WHAT IS NEEDED ▸ Of the entries below, return only those lines from the line with "This screenshot has width=992, height=760." to the line with "Image resolution: width=1366", exactly, both included.

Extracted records

• • • • •

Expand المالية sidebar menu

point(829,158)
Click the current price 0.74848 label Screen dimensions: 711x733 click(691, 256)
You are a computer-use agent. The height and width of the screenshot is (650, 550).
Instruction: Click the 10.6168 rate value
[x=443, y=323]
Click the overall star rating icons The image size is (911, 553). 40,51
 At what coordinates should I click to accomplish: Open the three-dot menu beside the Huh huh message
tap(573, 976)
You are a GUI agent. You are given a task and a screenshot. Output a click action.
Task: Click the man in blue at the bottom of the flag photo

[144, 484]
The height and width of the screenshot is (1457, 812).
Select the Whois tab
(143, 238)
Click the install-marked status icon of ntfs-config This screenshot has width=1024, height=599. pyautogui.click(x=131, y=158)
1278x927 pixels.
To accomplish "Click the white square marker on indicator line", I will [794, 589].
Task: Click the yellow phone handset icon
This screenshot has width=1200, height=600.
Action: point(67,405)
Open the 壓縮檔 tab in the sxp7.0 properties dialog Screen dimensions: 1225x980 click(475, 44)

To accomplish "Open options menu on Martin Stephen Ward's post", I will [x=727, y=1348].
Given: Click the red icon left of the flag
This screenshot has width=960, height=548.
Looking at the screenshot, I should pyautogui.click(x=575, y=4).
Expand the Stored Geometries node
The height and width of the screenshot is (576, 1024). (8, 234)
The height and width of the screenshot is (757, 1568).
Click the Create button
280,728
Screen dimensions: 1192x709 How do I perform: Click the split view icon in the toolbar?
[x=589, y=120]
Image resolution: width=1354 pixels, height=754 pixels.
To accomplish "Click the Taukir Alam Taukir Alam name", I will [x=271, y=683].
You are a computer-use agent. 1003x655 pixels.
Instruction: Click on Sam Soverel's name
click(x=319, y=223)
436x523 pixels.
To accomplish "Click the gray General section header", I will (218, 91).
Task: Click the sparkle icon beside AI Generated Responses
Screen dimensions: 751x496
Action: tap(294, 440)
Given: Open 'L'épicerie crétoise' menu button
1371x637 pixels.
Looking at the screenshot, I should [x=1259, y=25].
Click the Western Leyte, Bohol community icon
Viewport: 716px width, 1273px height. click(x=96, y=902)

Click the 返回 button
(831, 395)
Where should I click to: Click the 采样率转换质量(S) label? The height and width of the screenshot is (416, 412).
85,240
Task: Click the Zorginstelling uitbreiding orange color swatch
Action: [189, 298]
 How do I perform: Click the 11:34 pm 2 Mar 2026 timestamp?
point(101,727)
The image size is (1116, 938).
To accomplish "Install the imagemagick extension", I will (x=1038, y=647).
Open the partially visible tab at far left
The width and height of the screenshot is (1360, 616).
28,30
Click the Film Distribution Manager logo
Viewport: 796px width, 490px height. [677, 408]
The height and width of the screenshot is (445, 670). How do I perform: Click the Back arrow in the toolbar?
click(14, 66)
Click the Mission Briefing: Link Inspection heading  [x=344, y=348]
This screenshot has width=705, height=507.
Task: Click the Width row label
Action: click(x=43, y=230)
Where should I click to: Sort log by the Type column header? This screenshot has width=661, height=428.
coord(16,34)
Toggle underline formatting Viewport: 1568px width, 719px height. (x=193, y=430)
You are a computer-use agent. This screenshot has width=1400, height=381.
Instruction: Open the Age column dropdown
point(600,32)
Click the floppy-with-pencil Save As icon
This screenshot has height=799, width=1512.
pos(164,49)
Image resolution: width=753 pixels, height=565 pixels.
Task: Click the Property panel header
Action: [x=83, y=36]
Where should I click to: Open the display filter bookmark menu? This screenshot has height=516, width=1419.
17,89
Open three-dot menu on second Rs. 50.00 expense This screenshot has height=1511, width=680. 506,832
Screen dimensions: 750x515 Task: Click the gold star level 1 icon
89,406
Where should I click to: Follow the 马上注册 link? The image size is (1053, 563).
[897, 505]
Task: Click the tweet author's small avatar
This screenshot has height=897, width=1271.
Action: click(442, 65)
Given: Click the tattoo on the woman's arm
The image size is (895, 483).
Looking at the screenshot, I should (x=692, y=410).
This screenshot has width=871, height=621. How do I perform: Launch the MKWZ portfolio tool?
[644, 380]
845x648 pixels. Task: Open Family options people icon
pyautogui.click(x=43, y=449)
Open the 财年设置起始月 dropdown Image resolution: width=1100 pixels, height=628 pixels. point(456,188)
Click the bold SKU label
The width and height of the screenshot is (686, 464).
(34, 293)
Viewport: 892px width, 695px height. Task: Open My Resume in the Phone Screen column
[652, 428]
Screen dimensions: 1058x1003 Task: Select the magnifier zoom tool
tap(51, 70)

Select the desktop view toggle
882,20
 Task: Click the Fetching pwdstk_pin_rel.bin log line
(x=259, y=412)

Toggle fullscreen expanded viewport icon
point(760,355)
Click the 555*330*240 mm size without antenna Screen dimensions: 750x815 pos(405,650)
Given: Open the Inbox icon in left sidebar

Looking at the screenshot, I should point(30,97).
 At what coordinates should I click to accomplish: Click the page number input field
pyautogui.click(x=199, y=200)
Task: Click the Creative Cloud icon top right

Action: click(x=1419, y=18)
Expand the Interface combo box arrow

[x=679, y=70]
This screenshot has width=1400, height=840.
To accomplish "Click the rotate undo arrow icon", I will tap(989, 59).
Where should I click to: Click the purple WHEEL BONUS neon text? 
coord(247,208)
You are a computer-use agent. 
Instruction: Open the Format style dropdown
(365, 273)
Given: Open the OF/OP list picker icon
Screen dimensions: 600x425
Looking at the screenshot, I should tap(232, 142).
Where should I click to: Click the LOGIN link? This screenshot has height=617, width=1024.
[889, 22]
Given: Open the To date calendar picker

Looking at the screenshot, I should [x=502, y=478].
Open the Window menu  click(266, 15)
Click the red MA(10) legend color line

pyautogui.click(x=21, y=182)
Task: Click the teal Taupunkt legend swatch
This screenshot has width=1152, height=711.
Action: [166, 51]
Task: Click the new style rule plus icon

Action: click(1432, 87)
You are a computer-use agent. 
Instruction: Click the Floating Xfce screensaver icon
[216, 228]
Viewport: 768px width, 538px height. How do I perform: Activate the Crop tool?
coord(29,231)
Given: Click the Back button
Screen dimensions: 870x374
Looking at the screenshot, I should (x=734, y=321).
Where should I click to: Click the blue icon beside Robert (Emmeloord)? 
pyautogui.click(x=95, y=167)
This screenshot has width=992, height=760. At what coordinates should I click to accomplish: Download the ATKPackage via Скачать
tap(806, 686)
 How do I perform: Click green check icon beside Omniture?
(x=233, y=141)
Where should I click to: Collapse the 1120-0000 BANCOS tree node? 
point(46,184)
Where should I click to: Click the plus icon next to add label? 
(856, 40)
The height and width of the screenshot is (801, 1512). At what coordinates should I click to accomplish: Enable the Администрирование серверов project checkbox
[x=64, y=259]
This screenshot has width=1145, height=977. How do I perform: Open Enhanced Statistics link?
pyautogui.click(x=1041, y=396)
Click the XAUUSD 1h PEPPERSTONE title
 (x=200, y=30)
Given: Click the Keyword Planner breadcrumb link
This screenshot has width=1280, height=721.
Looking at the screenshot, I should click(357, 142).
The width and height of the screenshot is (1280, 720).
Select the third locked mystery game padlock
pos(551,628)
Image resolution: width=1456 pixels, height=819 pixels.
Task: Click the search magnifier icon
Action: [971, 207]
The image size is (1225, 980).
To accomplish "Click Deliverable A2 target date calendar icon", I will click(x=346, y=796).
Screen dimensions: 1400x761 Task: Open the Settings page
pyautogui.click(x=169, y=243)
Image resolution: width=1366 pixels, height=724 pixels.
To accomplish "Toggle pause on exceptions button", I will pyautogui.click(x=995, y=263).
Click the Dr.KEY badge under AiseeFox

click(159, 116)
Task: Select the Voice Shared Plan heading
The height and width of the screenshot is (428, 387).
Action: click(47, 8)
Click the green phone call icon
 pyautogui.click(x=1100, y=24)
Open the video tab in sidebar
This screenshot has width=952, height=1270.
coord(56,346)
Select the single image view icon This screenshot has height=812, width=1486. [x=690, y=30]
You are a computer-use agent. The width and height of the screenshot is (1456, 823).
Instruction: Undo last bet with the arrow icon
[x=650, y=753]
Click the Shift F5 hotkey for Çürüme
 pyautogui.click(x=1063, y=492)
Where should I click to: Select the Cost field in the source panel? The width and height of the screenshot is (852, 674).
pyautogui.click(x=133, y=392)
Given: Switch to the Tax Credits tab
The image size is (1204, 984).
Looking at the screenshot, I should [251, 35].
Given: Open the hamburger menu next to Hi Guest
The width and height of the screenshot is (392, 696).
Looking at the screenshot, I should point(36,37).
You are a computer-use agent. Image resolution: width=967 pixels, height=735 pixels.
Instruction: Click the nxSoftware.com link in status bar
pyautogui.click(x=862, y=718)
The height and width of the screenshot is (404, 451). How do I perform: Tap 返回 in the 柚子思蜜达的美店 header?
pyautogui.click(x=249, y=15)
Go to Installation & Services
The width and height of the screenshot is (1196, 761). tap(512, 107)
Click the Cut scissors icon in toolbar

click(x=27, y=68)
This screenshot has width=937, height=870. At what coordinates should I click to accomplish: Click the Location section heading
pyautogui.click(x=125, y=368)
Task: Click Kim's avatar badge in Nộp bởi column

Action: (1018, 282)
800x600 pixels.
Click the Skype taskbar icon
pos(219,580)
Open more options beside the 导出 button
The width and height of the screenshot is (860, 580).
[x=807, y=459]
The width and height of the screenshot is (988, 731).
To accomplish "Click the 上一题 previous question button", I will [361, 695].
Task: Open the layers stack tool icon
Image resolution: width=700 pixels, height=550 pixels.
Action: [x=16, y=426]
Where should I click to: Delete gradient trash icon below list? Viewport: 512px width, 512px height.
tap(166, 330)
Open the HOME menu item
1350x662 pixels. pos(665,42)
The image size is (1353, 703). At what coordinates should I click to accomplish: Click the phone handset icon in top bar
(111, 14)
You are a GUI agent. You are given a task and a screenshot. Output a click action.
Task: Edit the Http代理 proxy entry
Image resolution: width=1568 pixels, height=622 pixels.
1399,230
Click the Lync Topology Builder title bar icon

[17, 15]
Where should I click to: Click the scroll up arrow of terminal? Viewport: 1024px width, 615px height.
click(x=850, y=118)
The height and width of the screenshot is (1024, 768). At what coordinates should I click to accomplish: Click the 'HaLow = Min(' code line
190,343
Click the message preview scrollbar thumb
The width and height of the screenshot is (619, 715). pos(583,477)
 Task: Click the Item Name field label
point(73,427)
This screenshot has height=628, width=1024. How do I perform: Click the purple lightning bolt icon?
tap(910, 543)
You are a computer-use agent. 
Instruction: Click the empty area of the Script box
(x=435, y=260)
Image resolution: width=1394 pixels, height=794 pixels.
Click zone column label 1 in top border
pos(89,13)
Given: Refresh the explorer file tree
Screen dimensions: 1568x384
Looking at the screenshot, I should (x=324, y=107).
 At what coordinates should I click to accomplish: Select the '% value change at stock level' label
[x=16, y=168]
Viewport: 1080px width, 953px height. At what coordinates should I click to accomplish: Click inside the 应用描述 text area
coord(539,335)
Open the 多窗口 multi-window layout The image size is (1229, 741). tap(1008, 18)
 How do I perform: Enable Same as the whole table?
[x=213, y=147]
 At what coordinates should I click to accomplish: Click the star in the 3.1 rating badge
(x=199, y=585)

• • • • •

OUTPUT OF THE EXERCISE ▸
This screenshot has width=992, height=760. At what coordinates should I click to accomplish: Download the ATKPackage via Скачать
tap(806, 686)
 How do I perform: Click green check icon beside Omniture?
(x=233, y=141)
Where should I click to: Collapse the 1120-0000 BANCOS tree node? 
point(46,184)
Where should I click to: Click the plus icon next to add label? 
(856, 40)
The height and width of the screenshot is (801, 1512). At what coordinates should I click to accomplish: Enable the Администрирование серверов project checkbox
[x=64, y=259]
This screenshot has width=1145, height=977. How do I perform: Open Enhanced Statistics link?
pyautogui.click(x=1041, y=396)
Click the XAUUSD 1h PEPPERSTONE title
 (x=200, y=30)
Given: Click the Keyword Planner breadcrumb link
This screenshot has width=1280, height=721.
Looking at the screenshot, I should click(357, 142).
The width and height of the screenshot is (1280, 720).
Select the third locked mystery game padlock
pos(551,628)
Image resolution: width=1456 pixels, height=819 pixels.
Task: Click the search magnifier icon
Action: [971, 207]
The image size is (1225, 980).
To accomplish "Click Deliverable A2 target date calendar icon", I will click(x=346, y=796).
Screen dimensions: 1400x761 Task: Open the Settings page
pyautogui.click(x=169, y=243)
Image resolution: width=1366 pixels, height=724 pixels.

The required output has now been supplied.